Cancer, chemotherapy, and recent organ transplants can increase the risk of developing abnormal forms of Grover’s disease. In these cases, the rash may appear in an unusual location on the body after beginning on the back or chest.

Doctors tend to keep all risk factors in mind, rather than focusing on any one trigger. Dr. Friedman states that “it is probably a mix of factors including sun exposure, age, and skin care habits.”

Is it contagious?

Grover’s disease is not contagious, even when another person comes into contact with the rash.


The only way to confidently diagnose Grover’s disease is to do a skin biopsy. A biopsy is a tissue sample that a doctor sends to a laboratory for testing.

Dermatologists typically use a shave skin biopsy. They will numb the area of skin, so the individual does not feel any pain, then use a razor-like tool to cut a sample from one of the rash bumps.

There is a small chance that a biopsy will leave a scar. To minimize that chance, a person should follow the doctor’s post-procedure instructions.

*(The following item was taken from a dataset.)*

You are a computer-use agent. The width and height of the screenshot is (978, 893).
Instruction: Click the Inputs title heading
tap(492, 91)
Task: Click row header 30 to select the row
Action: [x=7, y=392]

Sometimes people may confuse Grover’s disease with other conditions, including:

  • Darier disease: Unlike Grover’s disease, Darier disease usually appears during or just after puberty (before age 30) and is hereditary.
  • Hailey-Hailey disease: This disease involves blisters and crusted skin bumps, but is genetic.
  • Pemphigus foliaceus: This is an autoimmune condition. Doctors can use immunofluorescence, a staining technique that can identify pemphigus foliaceus under a microscope, to distinguish it from Grover’s disease.
  • Galli-Galli disease: This condition involves a rash that looks similar to Grover’s disease, but it is hereditary.

In addition to the biopsy, a doctor is likely to ask about any family history of skin conditions to help them make the correct diagnosis.

There is no standard treatment plan for Grover’s disease, but dermatologists and other experts have developed several lines of treatment that can help reduce symptoms.

Doctors will begin treating Grover’s disease using the first line of treatment and move onto the second or third line if symptoms do not improve.

First line:

  • moisturizers, including lotions, balms, and gels
  • over-the-counter (OTC) or prescription anti-itch corticosteroid cream
  • oral antihistamines, which are available OTC in many forms

Second line:

  • topical vitamin D analogs in a liquid or cream for topical application
  • antifungal or antibiotic therapy

Third line:

  • oral or injectable systemic corticosteroids, which require a prescription (oral prednisone is very common)
  • oral or topical systemic retinoids, which also need a prescription
  • PUVA phototherapy, which uses ultraviolet light to provide relief but can sometimes make the disease worse initially

Dr. Friedman suggests combining different treatments to get symptoms under control.

“Aggressive treatment, especially in severe cases, is needed to provide relief,” he states. “I frequently use oral retinoids, a form of vitamin A, to treat moderate to severe cases, along with potent topical steroids and antibacterial washes.”


Since heat and sweating may trigger Grover’s disease, doctors recommend that people who may be at risk avoid places or activities that could cause the body to heat up excessively or produce sweat.

This could include wearing moisture-wicking clothing or avoiding intense sun exposure.

Grover’s disease is not always preventable, so it is best to see a doctor as soon as any symptoms appear. Prompt diagnosis can help prevent symptoms from impacting on a person’s quality of life.


A Grover’s disease rash and the itching that accompanies it can lower a person’s quality of life. The good news is that the disease is not life-threatening and usually goes away in 6–12 months.

Dermatologists can help people to manage the condition and control their symptoms.